Good day. I am new to genome annotation. I am running maker on a new genome and am planning on using Braker to train augustus and gene mark. I have already used my tophat alignment of my mRNA-seq data to the genome to run braker. My question is how then do I use the braker output in maker? Is there a maker script that converts the gtf files produced by braker into a format accepted by maker in the CTL files? Thank you. Will appreciate any help
BRAKER1 uses GeneMark-ET to train and evaluate AUGUSTUS, and the final gene predictions are from AUGUSTUS.
You can do two things: First, you can use the model that BRAKER creates in the AUGUSTUS config dir in MAKER's AUGUSTUS run. All you have to do is to specify the species name you gave to BRAKER in MAKER's maker_opts.ctl.
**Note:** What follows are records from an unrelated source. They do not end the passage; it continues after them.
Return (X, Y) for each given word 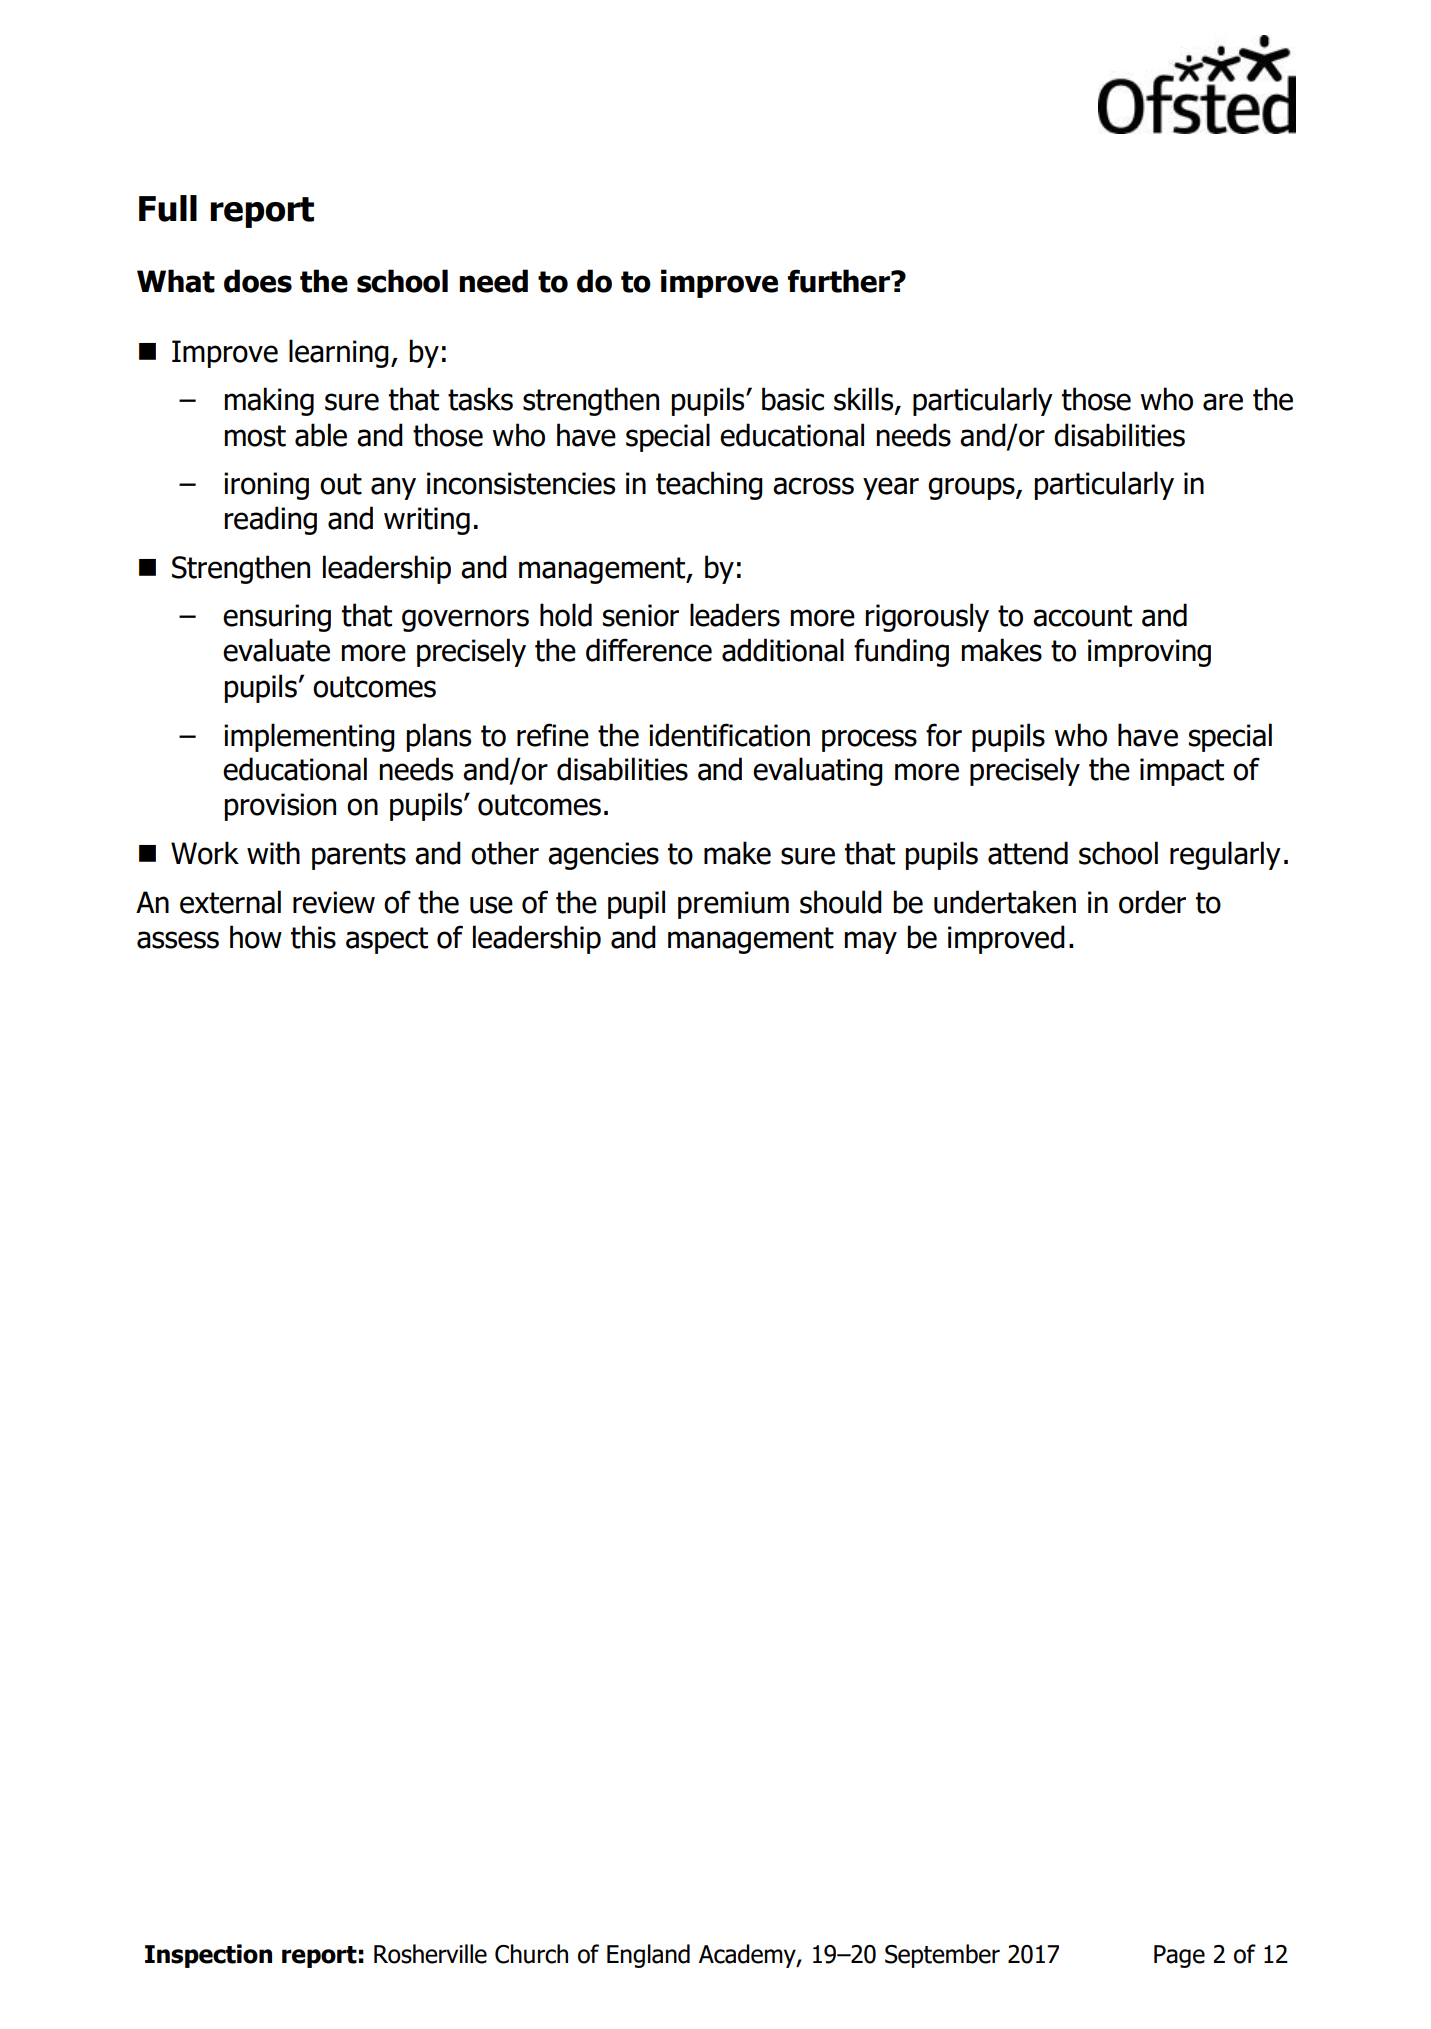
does (258, 281)
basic (793, 399)
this (313, 937)
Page (1179, 1956)
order (1152, 902)
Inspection (208, 1956)
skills (865, 400)
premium (733, 905)
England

For example, you ran BRAKER like this:
braker.pl --genome=genome.fasta --bam=reads.bam --species=my_species
This will create a folder named
my_species in the config dir of AUGUSTUS. If you use the same AUGUSTUS in MAKER all you have to do is enter your species in MAKER's maker_opts.ctl, and AUGUSTUS will find it again:
augustus_species=my_species #Augustus gene prediction species model
Alternatively, you can treat the BRAKER annotation as "legacy annotation" in MAKER. In that case, you can use the final .gff from BRAKER1 as
pred_gff in MAKER's maker_opts.ctl, and MAKER will edit the exons and introns based on the external evidence you give it. There is an example for this in this protocol.
I have no idea which of the two approaches is "better". If you need more help with running MAKER/BRAKER, the Supplementary Materials from the BRAKER publication has many useful commands: http://bioinformatics.oxfordjournals.org/content/suppl/2015/11/09/btv661.DC1/supplementary.pdf
Later edit: One caveat you will run into is that MAKER performs repeat masking while BRAKER does not, so you're (especially with plant species) bound to see more false-positive transposon-related genes with BRAKER if you don't run repeat masking first.